__EXERCISE INSTRUCTIONS__: Return every one of the records below verbatim, with no line changed, added or left out.

__Excerpt from a dataset__:
_ _ _ _ _ _ _

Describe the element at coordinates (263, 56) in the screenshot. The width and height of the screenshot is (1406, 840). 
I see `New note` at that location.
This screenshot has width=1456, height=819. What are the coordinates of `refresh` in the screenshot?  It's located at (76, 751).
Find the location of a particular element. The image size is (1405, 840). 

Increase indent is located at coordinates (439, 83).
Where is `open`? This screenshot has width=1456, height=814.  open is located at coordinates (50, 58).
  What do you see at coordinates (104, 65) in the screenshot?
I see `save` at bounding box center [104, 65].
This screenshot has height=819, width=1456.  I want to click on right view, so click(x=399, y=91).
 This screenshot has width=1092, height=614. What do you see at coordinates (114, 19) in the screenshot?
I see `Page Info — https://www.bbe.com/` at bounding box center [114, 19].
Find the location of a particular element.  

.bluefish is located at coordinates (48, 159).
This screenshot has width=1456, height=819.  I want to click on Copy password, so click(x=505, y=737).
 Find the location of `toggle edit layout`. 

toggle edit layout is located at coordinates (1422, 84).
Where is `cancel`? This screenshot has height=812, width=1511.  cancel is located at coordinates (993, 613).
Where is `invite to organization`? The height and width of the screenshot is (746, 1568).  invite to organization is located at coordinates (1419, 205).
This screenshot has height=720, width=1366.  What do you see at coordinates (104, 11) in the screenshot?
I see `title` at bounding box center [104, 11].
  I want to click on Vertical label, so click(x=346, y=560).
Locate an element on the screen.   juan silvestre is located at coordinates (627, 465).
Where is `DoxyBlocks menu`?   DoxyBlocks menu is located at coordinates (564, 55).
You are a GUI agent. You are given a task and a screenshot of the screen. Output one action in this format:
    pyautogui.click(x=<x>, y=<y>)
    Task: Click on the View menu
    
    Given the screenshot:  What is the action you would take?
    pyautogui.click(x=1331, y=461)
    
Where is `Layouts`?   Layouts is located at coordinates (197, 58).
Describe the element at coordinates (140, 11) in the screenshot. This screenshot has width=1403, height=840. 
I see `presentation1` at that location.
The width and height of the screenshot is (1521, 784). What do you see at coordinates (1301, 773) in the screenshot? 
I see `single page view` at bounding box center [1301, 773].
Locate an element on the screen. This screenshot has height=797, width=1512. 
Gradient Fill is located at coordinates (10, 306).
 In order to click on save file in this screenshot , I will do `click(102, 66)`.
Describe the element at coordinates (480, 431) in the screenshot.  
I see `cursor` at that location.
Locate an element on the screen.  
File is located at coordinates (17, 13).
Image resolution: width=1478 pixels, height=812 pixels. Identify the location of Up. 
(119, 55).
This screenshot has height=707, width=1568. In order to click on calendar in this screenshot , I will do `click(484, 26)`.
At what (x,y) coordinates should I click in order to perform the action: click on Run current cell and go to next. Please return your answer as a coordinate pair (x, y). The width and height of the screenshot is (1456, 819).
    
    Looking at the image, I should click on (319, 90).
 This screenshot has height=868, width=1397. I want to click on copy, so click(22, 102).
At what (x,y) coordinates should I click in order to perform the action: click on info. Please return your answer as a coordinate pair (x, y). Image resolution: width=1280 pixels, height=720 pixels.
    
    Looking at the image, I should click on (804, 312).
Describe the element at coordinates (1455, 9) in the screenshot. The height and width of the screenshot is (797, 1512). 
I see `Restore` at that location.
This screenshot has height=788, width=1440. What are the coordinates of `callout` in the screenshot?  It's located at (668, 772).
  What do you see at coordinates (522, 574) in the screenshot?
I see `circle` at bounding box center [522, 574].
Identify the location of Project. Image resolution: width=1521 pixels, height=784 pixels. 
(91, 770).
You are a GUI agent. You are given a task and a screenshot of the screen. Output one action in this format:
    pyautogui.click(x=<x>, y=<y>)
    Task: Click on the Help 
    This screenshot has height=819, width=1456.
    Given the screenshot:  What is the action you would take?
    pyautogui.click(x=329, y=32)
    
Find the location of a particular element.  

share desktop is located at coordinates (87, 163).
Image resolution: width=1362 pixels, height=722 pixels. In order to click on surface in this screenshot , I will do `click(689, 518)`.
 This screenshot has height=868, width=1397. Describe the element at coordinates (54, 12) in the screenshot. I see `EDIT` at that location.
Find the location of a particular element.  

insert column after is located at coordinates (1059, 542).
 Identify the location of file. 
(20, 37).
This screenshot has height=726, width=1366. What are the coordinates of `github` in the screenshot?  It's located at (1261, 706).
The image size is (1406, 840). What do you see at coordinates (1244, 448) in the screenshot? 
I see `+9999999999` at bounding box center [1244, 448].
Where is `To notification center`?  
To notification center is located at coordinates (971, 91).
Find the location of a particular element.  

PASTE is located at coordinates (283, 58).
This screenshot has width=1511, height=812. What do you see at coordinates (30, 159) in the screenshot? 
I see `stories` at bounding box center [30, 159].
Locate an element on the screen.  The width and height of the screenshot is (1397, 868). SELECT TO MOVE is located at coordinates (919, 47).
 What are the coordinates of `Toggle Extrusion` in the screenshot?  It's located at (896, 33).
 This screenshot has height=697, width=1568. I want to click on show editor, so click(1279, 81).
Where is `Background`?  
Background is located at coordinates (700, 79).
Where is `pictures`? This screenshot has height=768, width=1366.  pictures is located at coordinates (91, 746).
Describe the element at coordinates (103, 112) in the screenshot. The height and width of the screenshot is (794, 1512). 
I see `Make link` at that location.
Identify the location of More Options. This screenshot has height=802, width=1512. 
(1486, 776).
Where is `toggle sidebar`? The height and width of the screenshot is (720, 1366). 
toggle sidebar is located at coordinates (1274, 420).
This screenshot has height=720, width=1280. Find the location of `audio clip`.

_ _ _ _ _ _ _

__WRITTEN ANSWER__:
Describe the element at coordinates (263, 56) in the screenshot. The width and height of the screenshot is (1406, 840). 
I see `New note` at that location.
This screenshot has width=1456, height=819. What are the coordinates of `refresh` in the screenshot?  It's located at (76, 751).
Find the location of a particular element. The image size is (1405, 840). 

Increase indent is located at coordinates (439, 83).
Where is `open`? This screenshot has width=1456, height=814.  open is located at coordinates (50, 58).
  What do you see at coordinates (104, 65) in the screenshot?
I see `save` at bounding box center [104, 65].
This screenshot has height=819, width=1456.  I want to click on right view, so click(x=399, y=91).
 This screenshot has width=1092, height=614. What do you see at coordinates (114, 19) in the screenshot?
I see `Page Info — https://www.bbe.com/` at bounding box center [114, 19].
Find the location of a particular element.  

.bluefish is located at coordinates (48, 159).
This screenshot has width=1456, height=819.  I want to click on Copy password, so click(x=505, y=737).
 Find the location of `toggle edit layout`. 

toggle edit layout is located at coordinates (1422, 84).
Where is `cancel`? This screenshot has height=812, width=1511.  cancel is located at coordinates (993, 613).
Where is `invite to organization`? The height and width of the screenshot is (746, 1568).  invite to organization is located at coordinates (1419, 205).
This screenshot has height=720, width=1366.  What do you see at coordinates (104, 11) in the screenshot?
I see `title` at bounding box center [104, 11].
  I want to click on Vertical label, so click(x=346, y=560).
Locate an element on the screen.   juan silvestre is located at coordinates (627, 465).
Where is `DoxyBlocks menu`?   DoxyBlocks menu is located at coordinates (564, 55).
You are a GUI agent. You are given a task and a screenshot of the screen. Output one action in this format:
    pyautogui.click(x=<x>, y=<y>)
    Task: Click on the View menu
    
    Given the screenshot:  What is the action you would take?
    pyautogui.click(x=1331, y=461)
    
Where is `Layouts`?   Layouts is located at coordinates (197, 58).
Describe the element at coordinates (140, 11) in the screenshot. This screenshot has width=1403, height=840. 
I see `presentation1` at that location.
The width and height of the screenshot is (1521, 784). What do you see at coordinates (1301, 773) in the screenshot? 
I see `single page view` at bounding box center [1301, 773].
Locate an element on the screen. This screenshot has height=797, width=1512. 
Gradient Fill is located at coordinates (10, 306).
 In order to click on save file in this screenshot , I will do `click(102, 66)`.
Describe the element at coordinates (480, 431) in the screenshot.  
I see `cursor` at that location.
Locate an element on the screen.  
File is located at coordinates (17, 13).
Image resolution: width=1478 pixels, height=812 pixels. Identify the location of Up. 
(119, 55).
This screenshot has height=707, width=1568. In order to click on calendar in this screenshot , I will do `click(484, 26)`.
At what (x,y) coordinates should I click in order to perform the action: click on Run current cell and go to next. Please return your answer as a coordinate pair (x, y). The width and height of the screenshot is (1456, 819).
    
    Looking at the image, I should click on (319, 90).
 This screenshot has height=868, width=1397. I want to click on copy, so click(22, 102).
At what (x,y) coordinates should I click in order to perform the action: click on info. Please return your answer as a coordinate pair (x, y). Image resolution: width=1280 pixels, height=720 pixels.
    
    Looking at the image, I should click on (804, 312).
Describe the element at coordinates (1455, 9) in the screenshot. The height and width of the screenshot is (797, 1512). 
I see `Restore` at that location.
This screenshot has height=788, width=1440. What are the coordinates of `callout` in the screenshot?  It's located at (668, 772).
  What do you see at coordinates (522, 574) in the screenshot?
I see `circle` at bounding box center [522, 574].
Identify the location of Project. Image resolution: width=1521 pixels, height=784 pixels. 
(91, 770).
You are a GUI agent. You are given a task and a screenshot of the screen. Output one action in this format:
    pyautogui.click(x=<x>, y=<y>)
    Task: Click on the Help 
    This screenshot has height=819, width=1456.
    Given the screenshot:  What is the action you would take?
    pyautogui.click(x=329, y=32)
    
Find the location of a particular element.  

share desktop is located at coordinates (87, 163).
Image resolution: width=1362 pixels, height=722 pixels. In order to click on surface in this screenshot , I will do `click(689, 518)`.
 This screenshot has height=868, width=1397. Describe the element at coordinates (54, 12) in the screenshot. I see `EDIT` at that location.
Find the location of a particular element.  

insert column after is located at coordinates (1059, 542).
 Identify the location of file. 
(20, 37).
This screenshot has height=726, width=1366. What are the coordinates of `github` in the screenshot?  It's located at (1261, 706).
The image size is (1406, 840). What do you see at coordinates (1244, 448) in the screenshot? 
I see `+9999999999` at bounding box center [1244, 448].
Where is `To notification center`?  
To notification center is located at coordinates (971, 91).
Find the location of a particular element.  

PASTE is located at coordinates (283, 58).
This screenshot has width=1511, height=812. What do you see at coordinates (30, 159) in the screenshot? 
I see `stories` at bounding box center [30, 159].
Locate an element on the screen.  The width and height of the screenshot is (1397, 868). SELECT TO MOVE is located at coordinates (919, 47).
 What are the coordinates of `Toggle Extrusion` in the screenshot?  It's located at (896, 33).
 This screenshot has height=697, width=1568. I want to click on show editor, so click(1279, 81).
Where is `Background`?  
Background is located at coordinates (700, 79).
Where is `pictures`? This screenshot has height=768, width=1366.  pictures is located at coordinates (91, 746).
Describe the element at coordinates (103, 112) in the screenshot. The height and width of the screenshot is (794, 1512). 
I see `Make link` at that location.
Identify the location of More Options. This screenshot has height=802, width=1512. 
(1486, 776).
Where is `toggle sidebar`? The height and width of the screenshot is (720, 1366). 
toggle sidebar is located at coordinates (1274, 420).
This screenshot has height=720, width=1280. Find the location of `audio clip`.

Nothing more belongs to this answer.